PC rechts, Telefon links, Stuhl mittig, Augen ge-ra-de-aus und - zack zack - losprogrammieren!

Zu dumm, daß ich als Linkshänderin den PC links haben muß, weil sonst das Kabel der Maus nicht lang genug ist. Das war vom System nicht vorgesehen („Änderungswünsche erst ab nächster Woche“), nur durch viel Überzeugungsarbeit und intensives Bitten konnte ich die Mitarbeiterin der Fremdfirma davon überzeugen, für mich den PC links aufzubauen. Das war eine Lektion in "das Individuum zählt hier nicht", aber von Mensch zu Mensch gesprochen ließ sich dann doch etwas bewegen.

Den Tisch habe ich dann am nächsten Tag in Eigenarbeit mit passendem 6-Kant-Schlüssel auf meine Sitzhöhe eingestellt, um von Rückenschmerzen verschont zu bleiben. Aus Sicherheitsgründen hätte ich diese Arbeit vermutlich nicht selber tun dürfen, das war mir aber egal. Ich habe auch versucht, die völlig verdreckten Fenster zu reinigen, leider ohne Erfolg, da extreme Kalkrückstände vermutlich nur mit scharfer Chemie zu entfernen sind.
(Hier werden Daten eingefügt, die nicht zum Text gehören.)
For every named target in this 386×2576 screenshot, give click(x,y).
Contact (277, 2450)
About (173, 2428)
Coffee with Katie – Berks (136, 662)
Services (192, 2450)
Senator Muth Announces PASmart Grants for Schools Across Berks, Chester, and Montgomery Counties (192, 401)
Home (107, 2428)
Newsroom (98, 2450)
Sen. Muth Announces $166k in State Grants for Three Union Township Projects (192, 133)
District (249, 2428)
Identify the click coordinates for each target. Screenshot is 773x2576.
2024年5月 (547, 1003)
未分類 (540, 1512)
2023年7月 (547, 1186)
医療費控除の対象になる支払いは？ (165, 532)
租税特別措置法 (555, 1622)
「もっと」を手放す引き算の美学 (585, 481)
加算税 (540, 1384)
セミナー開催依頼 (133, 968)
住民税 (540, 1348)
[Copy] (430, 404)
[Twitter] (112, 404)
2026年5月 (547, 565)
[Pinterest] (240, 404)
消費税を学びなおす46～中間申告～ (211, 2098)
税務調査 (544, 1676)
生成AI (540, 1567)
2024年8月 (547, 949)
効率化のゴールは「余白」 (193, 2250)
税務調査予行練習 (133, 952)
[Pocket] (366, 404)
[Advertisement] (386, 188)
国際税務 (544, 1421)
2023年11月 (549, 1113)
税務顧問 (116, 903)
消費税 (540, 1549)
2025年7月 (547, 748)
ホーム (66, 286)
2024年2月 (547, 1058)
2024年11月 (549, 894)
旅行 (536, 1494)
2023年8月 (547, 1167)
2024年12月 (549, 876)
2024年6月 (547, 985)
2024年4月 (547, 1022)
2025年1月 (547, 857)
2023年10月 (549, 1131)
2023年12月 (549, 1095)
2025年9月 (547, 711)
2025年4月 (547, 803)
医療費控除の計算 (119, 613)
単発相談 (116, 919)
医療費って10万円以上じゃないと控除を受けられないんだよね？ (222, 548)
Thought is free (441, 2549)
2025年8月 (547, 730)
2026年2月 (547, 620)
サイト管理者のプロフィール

4 Personen auf 27 m², vorher waren es 2 Personen auf knapp 23 m², es wird uns aber als fantastische Verbesserung „verkauft“. Das ist neben der Demütigung das Schlimmste, diese Verarschung, und möglicherweise glauben diejenigen, die das verkünden, sogar noch selber daran.

Ja, natürlich gibt es wesentlich schlimmere Arbeitsbedingungen, auch in Deutschland, auch bei gleicher Tätigkeit (darauf verweisen meist die Kollegen, die ihre Unzufriedenheit nicht zugeben wollen), aber ist das ein Argument? Ein Gefängnis bleibt ein Gefängnis, auch wenn die Mauern wirklich nett in einem warmem Terracotta-Ton gestrichen sind.

Wir sind jetzt auch verpflichtet, das Brandzeichen unseres Eigentümers – ähm, pardon, den Firmenausweis – jederzeit offen sichtbar zu tragen. Und wir sind verpflichtet, Menschen ohne Brandzeichen zu denunzieren – ähm, pardon, anzusprechen, ob sie denn einen Ausweis und eine Berechtigung zum Betreten des Gebäudes haben.

Firmenausweise kenne ich von anderen Arbeitgebern, als Zugangsberechtigung finde ich das ganz ok. Aber im internen Bereich, ohne Kundenkontakt, einen Ausweis anheften? Und muß jetzt jeder den Hilfssheriff spielen, weil an einer ordentlichen Gebäudesicherung gespart wird? Fehlt noch, daß wir morgens zum Absingen der Firmenhymne im Innenhof antreten müssen – kommt bestimmt noch, wenn die Chinesen unsere Wirtschaft vollständig übernommen haben.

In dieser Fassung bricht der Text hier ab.